Majelis Umum Perserikatan Bangsa-Bangsa (PBB) baru-baru ini mengesahkan sebuah resolusi non-binding yang signifikan, yang mengakui Negara Palestina dan menegaskan kembali komitmen internasional terhadap solusi dua negara untuk mengakhiri konflik Israel-Palestina.
Resolusi tersebut, yang diajukan oleh Prancis dan Arab Saudi, mendapat dukungan mayoritas besar negara anggota. Dokumen ini mengutuk serangan Hamas pada 7 Oktober 2023, serta tindakan Israel di Gaza, termasuk blokade dan krisis kemanusiaan yang diakibatkannya. Resolusi ini juga menyerukan Otoritas Palestina (PA) untuk memerintah seluruh wilayah Palestina, dengan pembentukan komite transisi administratif segera setelah gencatan senjata di Gaza tercapai.
Dalam pemungutan suara yang diadakan di Markas Besar PBB di New York, 142 negara anggota memberikan suara mendukung resolusi tersebut, sementara 10 negara menentang dan 12 negara abstain. Negara-negara yang menolak resolusi ini termasuk Israel, Amerika Serikat, Argentina, Hungaria, Mikronesia, Nauru, Palau, Papua Nugini, Paraguay, dan Tonga. Penolakan ini mencerminkan perbedaan pandangan yang mendalam mengenai jalan menuju perdamaian di kawasan tersebut.
Perdana Menteri Israel Benjamin Netanyahu menyatakan penolakannya terhadap negara Palestina, dengan menyatakan, "Tempat ini milik kami." Amerika Serikat, melalui Morgan Ortagus, menyebut resolusi itu sebagai "aksi publisitas yang salah arah dan tidak tepat waktu yang merusak upaya diplomatik serius untuk mengakhiri konflik."

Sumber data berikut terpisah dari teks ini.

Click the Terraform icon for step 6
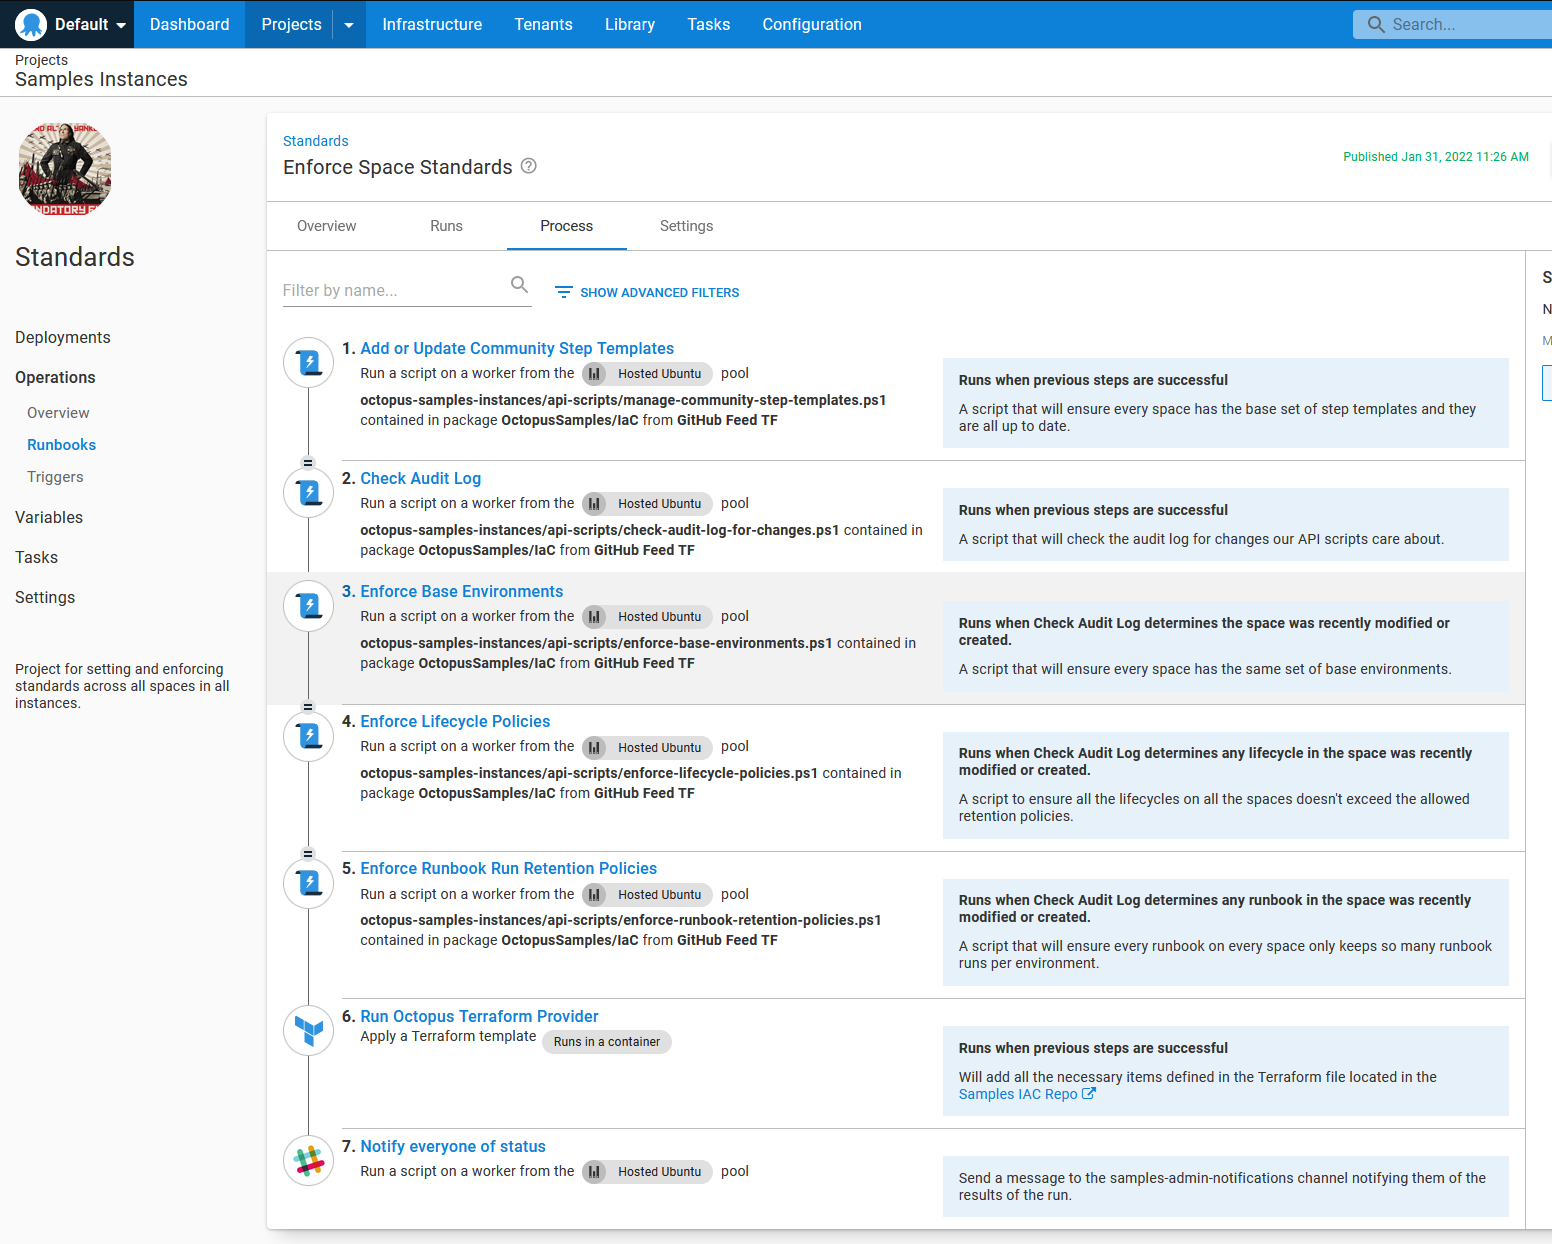 click(x=309, y=1030)
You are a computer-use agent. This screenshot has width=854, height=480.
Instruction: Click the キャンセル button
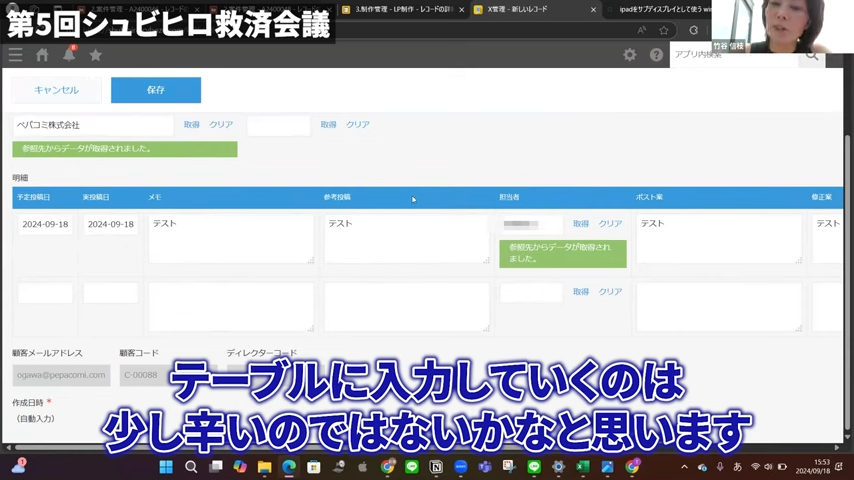click(x=57, y=90)
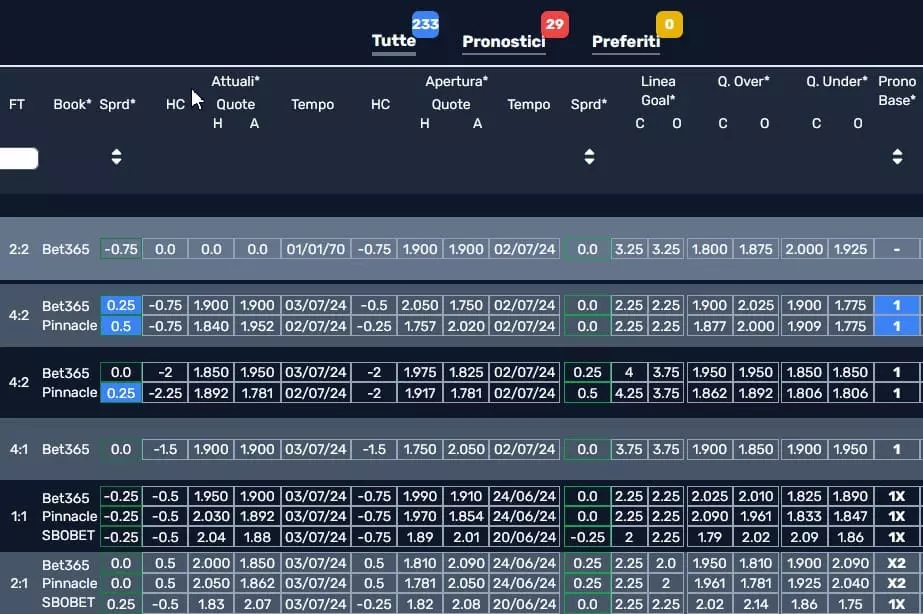Open the Preferiti tab
Screen dimensions: 923x614
625,42
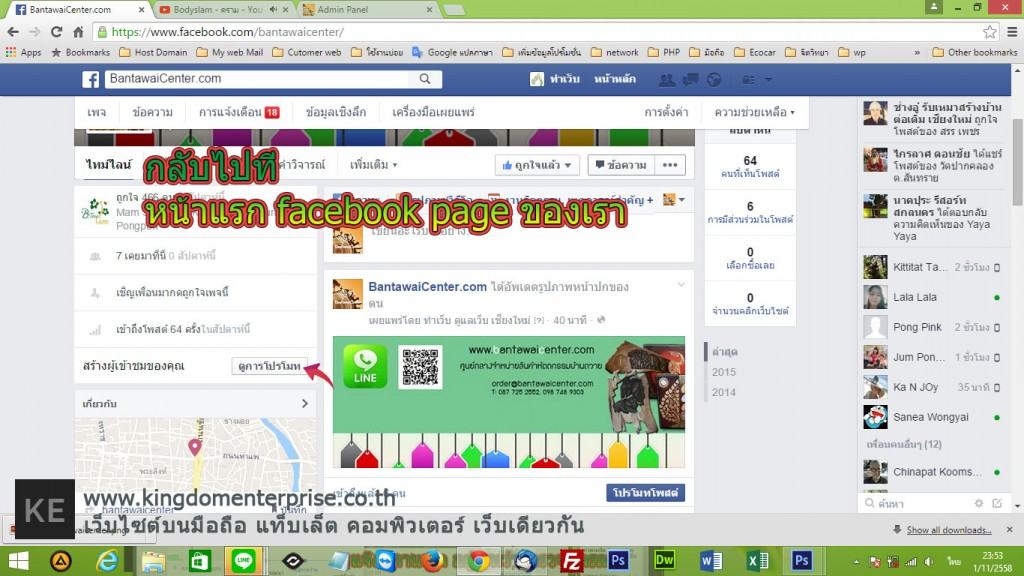Click the ค้นหา search field in chat sidebar
This screenshot has height=576, width=1024.
pyautogui.click(x=900, y=503)
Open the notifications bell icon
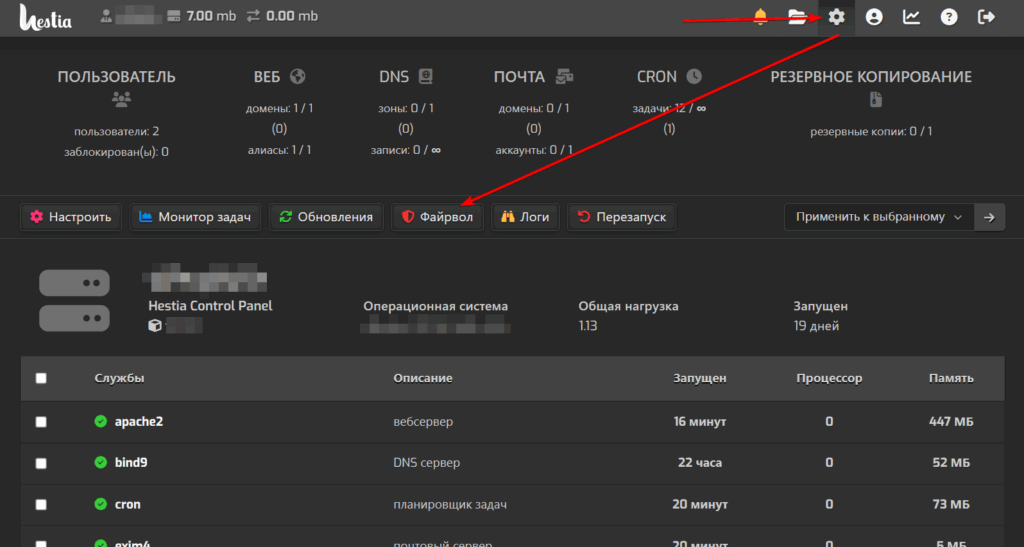Screen dimensions: 1024x547 (761, 17)
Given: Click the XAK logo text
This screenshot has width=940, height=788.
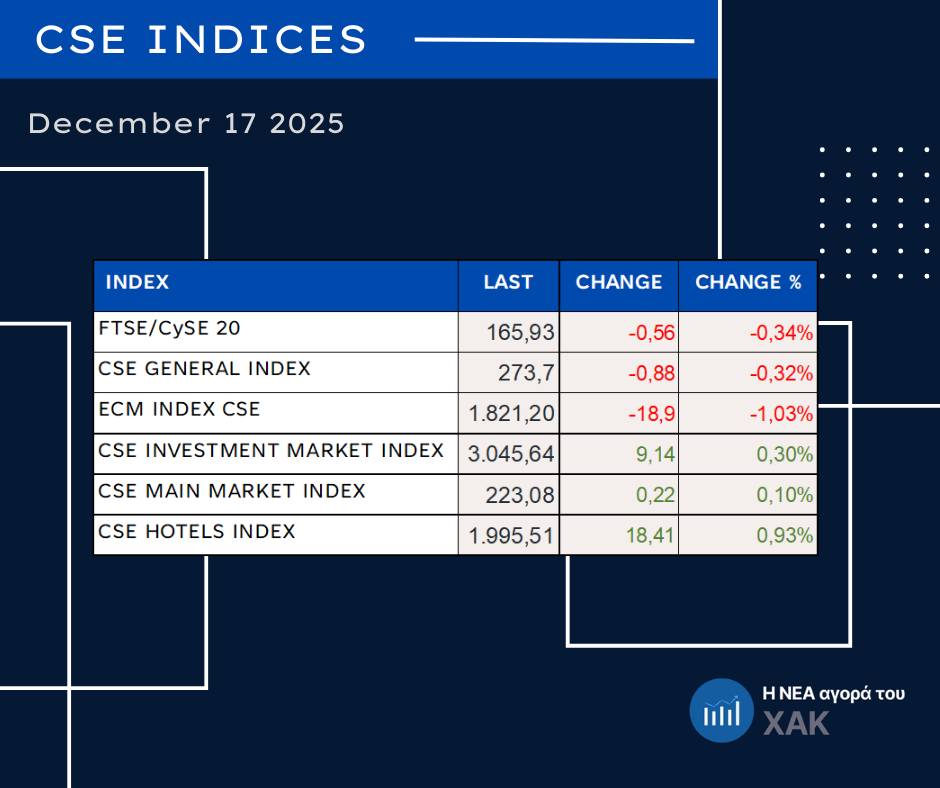Looking at the screenshot, I should (797, 724).
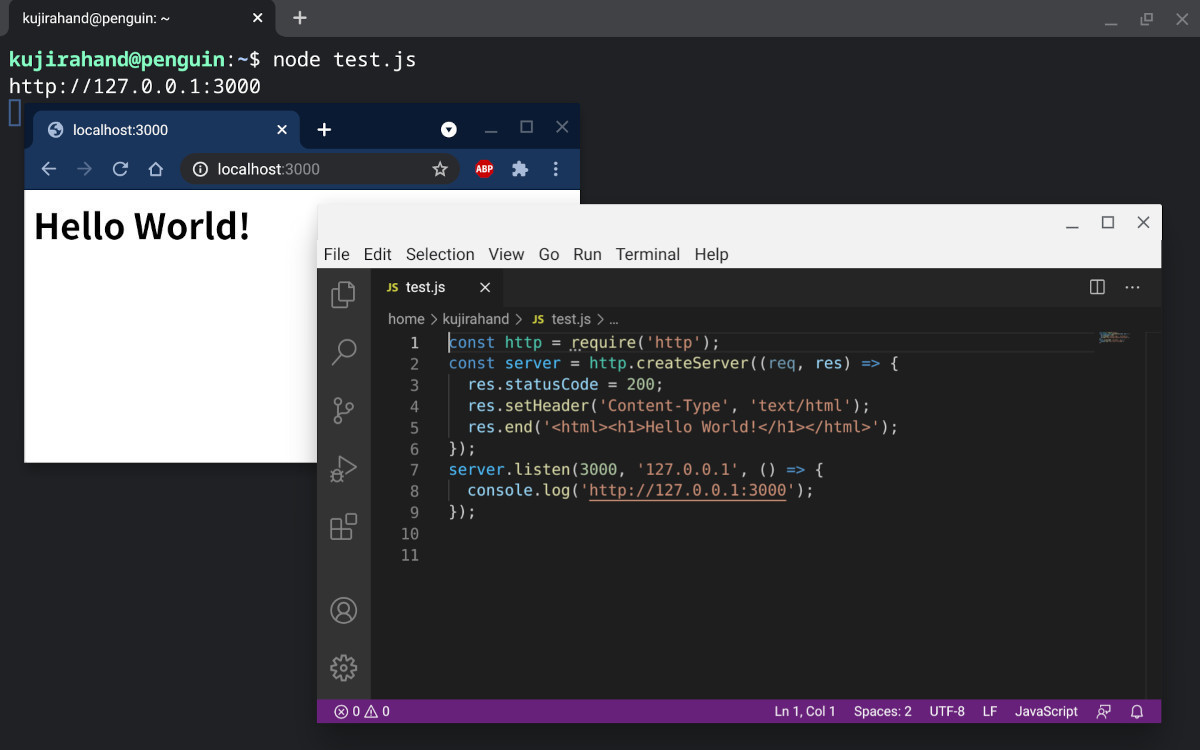This screenshot has height=750, width=1200.
Task: Click the Accounts icon in activity bar
Action: click(343, 610)
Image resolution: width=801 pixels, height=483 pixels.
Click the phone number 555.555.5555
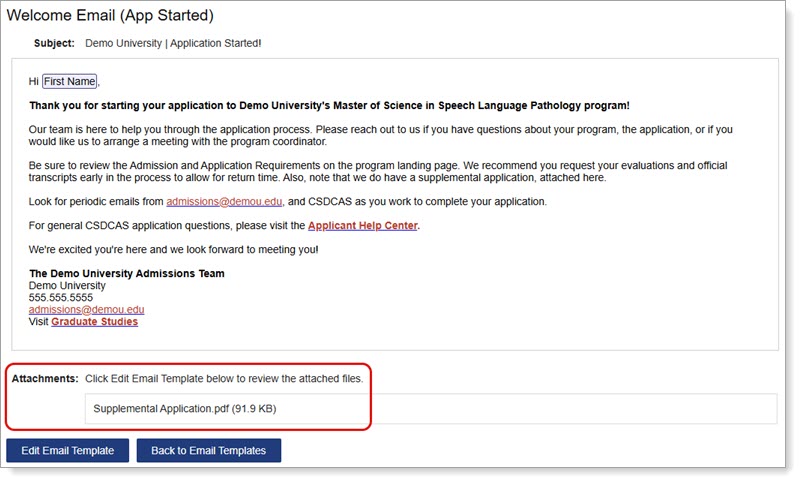pos(61,298)
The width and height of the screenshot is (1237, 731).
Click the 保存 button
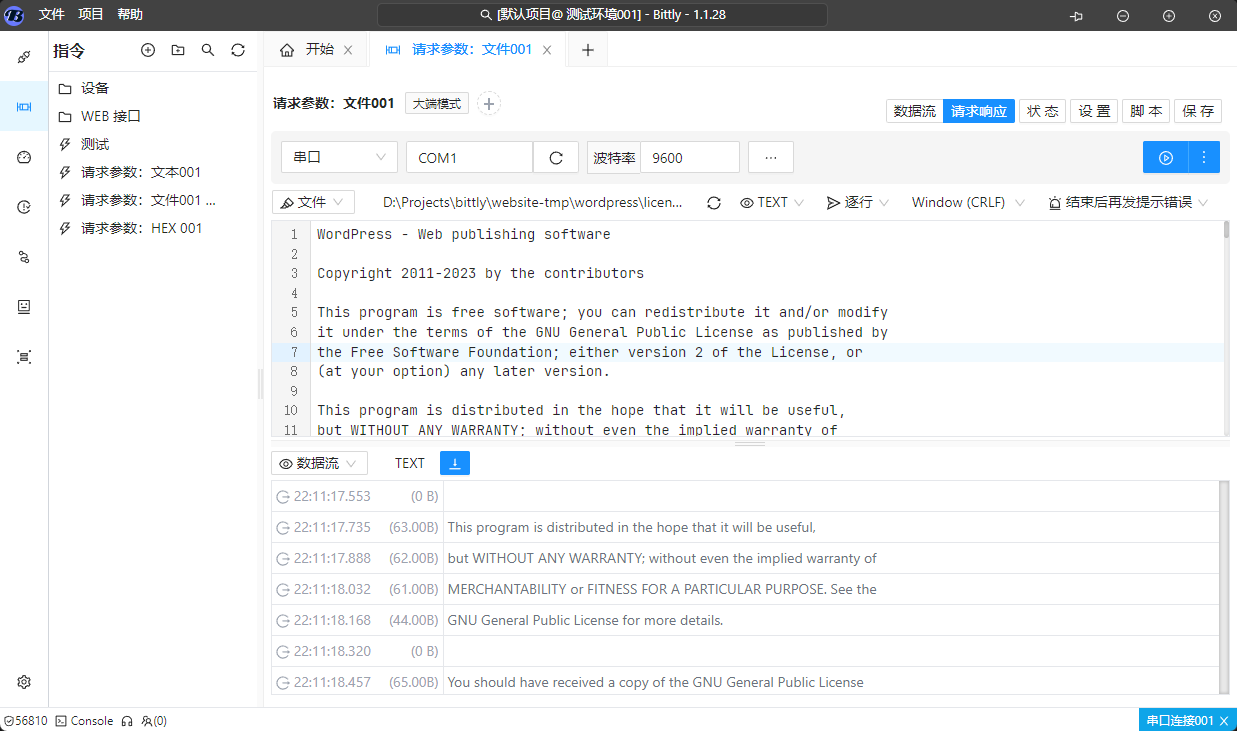click(x=1198, y=111)
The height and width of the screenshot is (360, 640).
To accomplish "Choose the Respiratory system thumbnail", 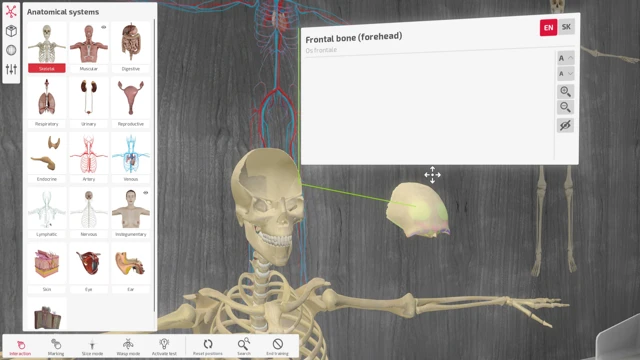I will (x=47, y=102).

Di sisi lain, otoritas Palestina menyambut baik hasil pemungutan suara tersebut. Duta Besar Palestina untuk PBB, Riyad Mansour, menyatakan bahwa dukungan mayoritas menunjukkan keinginan komunitas internasional untuk membuka pintu perdamaian. Wakil Presiden Palestina Hussein al-Sheikh menyebut resolusi ini sebagai tonggak bersejarah yang menegaskan kesediaan internasional untuk mendukung hak-hak rakyat Palestina dan merupakan langkah penting untuk mengakhiri pendudukan.
Secara historis, lebih dari 145 negara telah mengakui Negara Palestina. Situasi kemanusiaan di Gaza tetap menjadi perhatian utama, dengan badan-badan PBB seperti UNRWA memperingatkan tentang kondisi ekstrem yang dihadapi warga sipil. Sejak Oktober 2023, lebih dari 64.000 warga Palestina dilaporkan tewas akibat serangan Israel.
Hamas, yang didirikan pada tahun 1987, memiliki peran kompleks dalam konflik ini, dengan tujuan membebaskan Palestina dari pendudukan Israel. Namun, banyak negara mengklasifikasikan Hamas sebagai organisasi teroris karena sejarah serangan terhadap warga sipil Israel. Resolusi PBB ini, meskipun tidak mengikat, mencerminkan konsensus internasional yang luas mengenai perlunya solusi dua negara dan keprihatinan mendalam terhadap penderitaan manusia di Gaza.
Tantangan untuk mencapai perdamaian yang langgeng tetap signifikan, mengingat perbedaan pandangan yang kuat dari para aktor kunci dalam konflik ini.